Auch wenn die deutsche Wirtschaft noch nicht auf Crash-Kurs ist, kann der Abschwung bald an Fahrt gewinnen. Letzte Woche sagte erst die Organisation für wirtschaftliche Zusammenarbeit und Entwicklung (OECD) für die größte Volks wirtschaft Europas ein Schrumpfen der Wirtschaft im vierten Quartal 2011 voraus. Dieses Woche legte nun das Kieler Institut für Weltwirtschaft (IfW) nach und bezeichnete Deutschland „am Rande einer Rezession“. Von einer Rezeession ist die Rede, wenn die Wirtschaft zwei Quartale in Folge rückläufig ist. Aufgrund des BRD-Wachstums im ersten Halbjahr erwartet das IfW für das Gesamtjahr 2011 noch ein Plus von 2,8 Prozent. Allerdings halbierten sie ihre Prognose für 2012 und gehen mit 0,8 Prozent de facto von einer Stagnation aus.
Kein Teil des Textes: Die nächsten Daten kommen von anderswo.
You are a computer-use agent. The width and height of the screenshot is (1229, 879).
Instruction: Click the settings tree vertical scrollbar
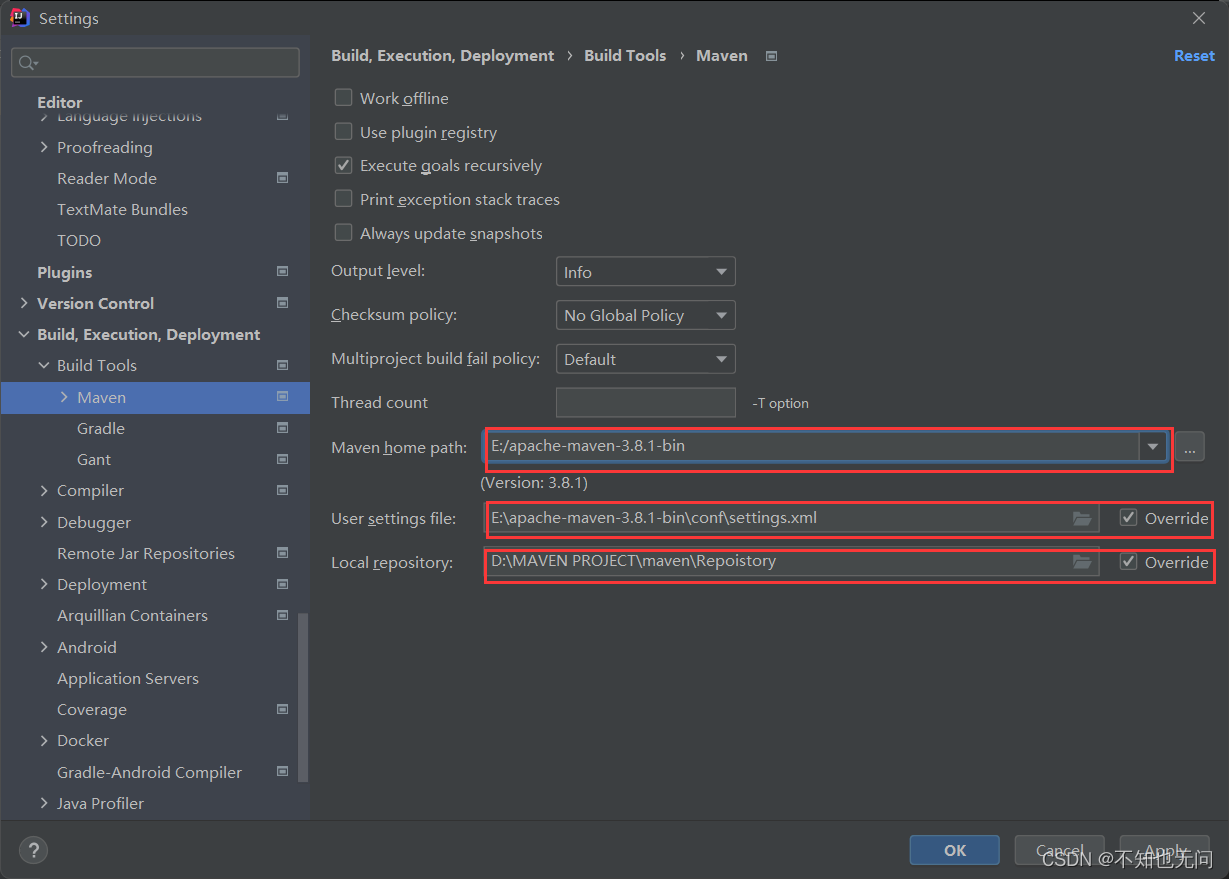(303, 696)
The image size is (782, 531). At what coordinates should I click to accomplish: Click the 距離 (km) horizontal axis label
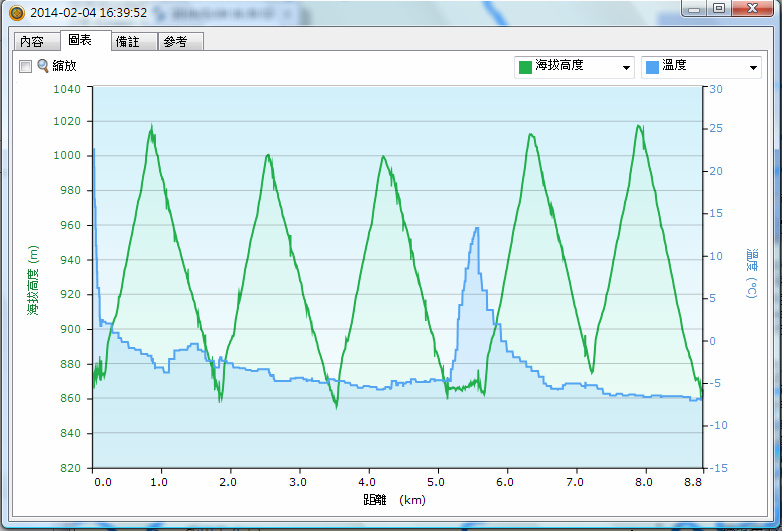(397, 497)
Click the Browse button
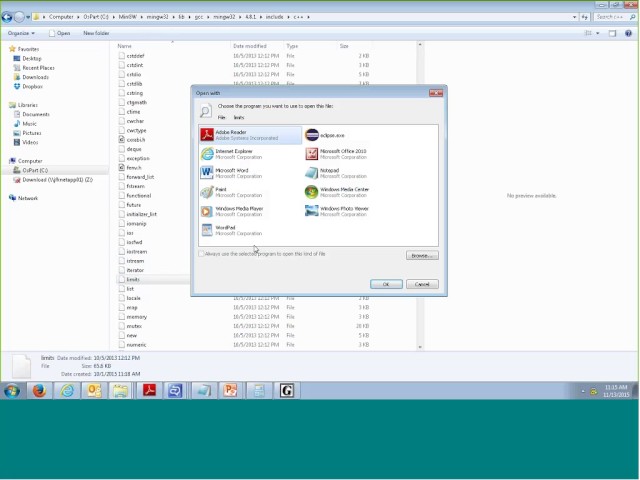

Aufgrund seiner Exportabhängigkeit sind die Schwankungen der deutschen Wirtschaft oft besonders stark. Ein erstes wichtiges Warnsignal für die deutsche Industrie war bereits der Auftragsrückgang im Juli um 2,8 Prozent.
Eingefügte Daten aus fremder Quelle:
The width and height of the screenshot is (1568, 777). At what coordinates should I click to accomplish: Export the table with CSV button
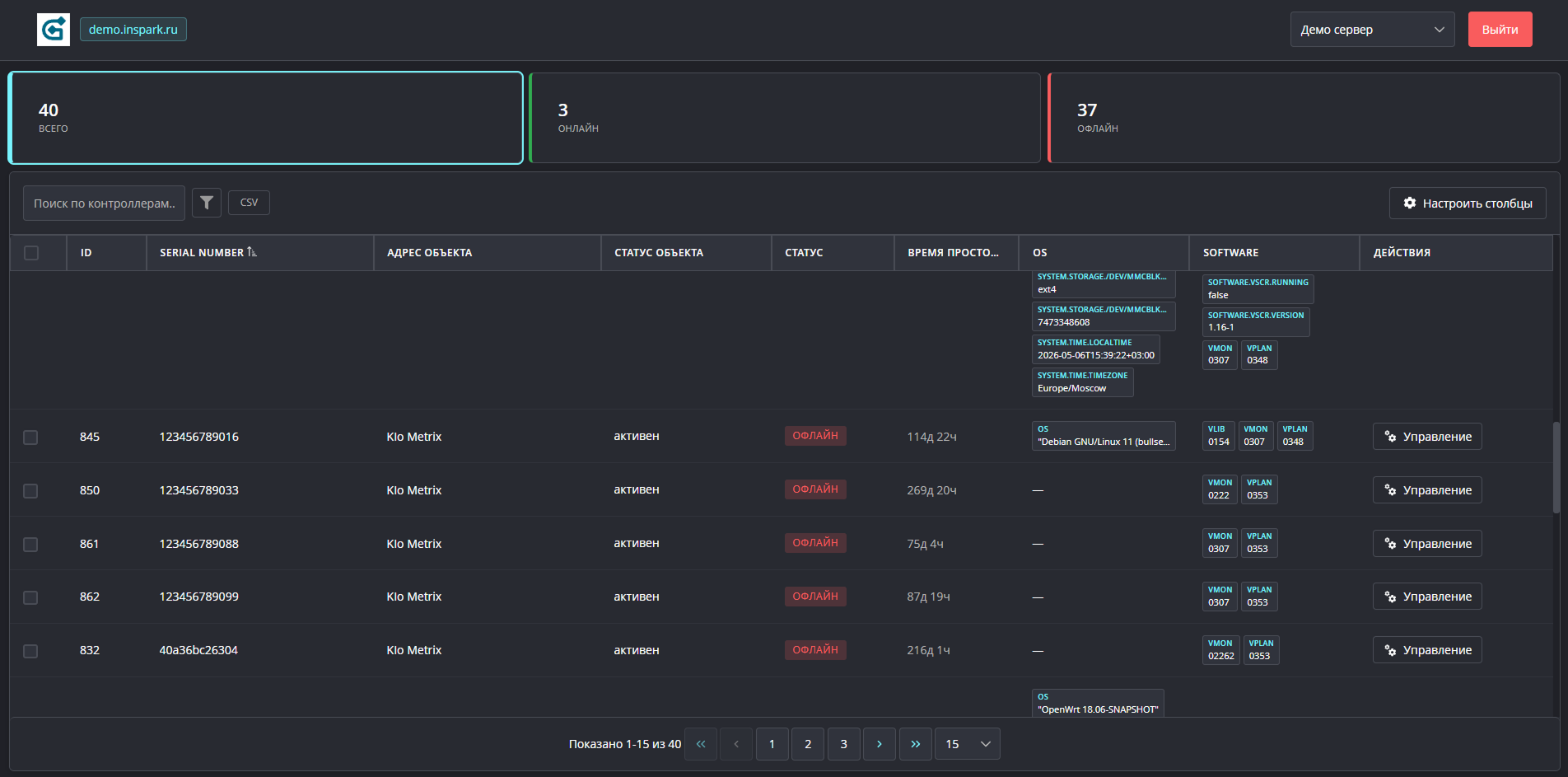click(x=249, y=203)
Kurzarbeit? Entlassungen? Betriebsschließungen?

Ein Einbruch der internationalen und der deutschen Wirtschaft – kombiniert mit den drohenden Verwerfungen im Euro-Raum – wird in jedem Fall nachhaltige Auswirkungen auf das Bewusstsein von Beschäftigten und Erwerbslosen in der Bundesrepublik haben. Mehr und mehr wird sich durchsetzen, dass die Rezession 2009 kein einmaliger Ausrutscher war. Hatten viele, gerade in den Großbetrieben, das Gefühl mit Hilfe der Kurzarbeit noch einmal mit einem blauen Auge davon gekommen zu sein, werden sich die Zweifel an der kapitalistischen Produktionsweise verstärken.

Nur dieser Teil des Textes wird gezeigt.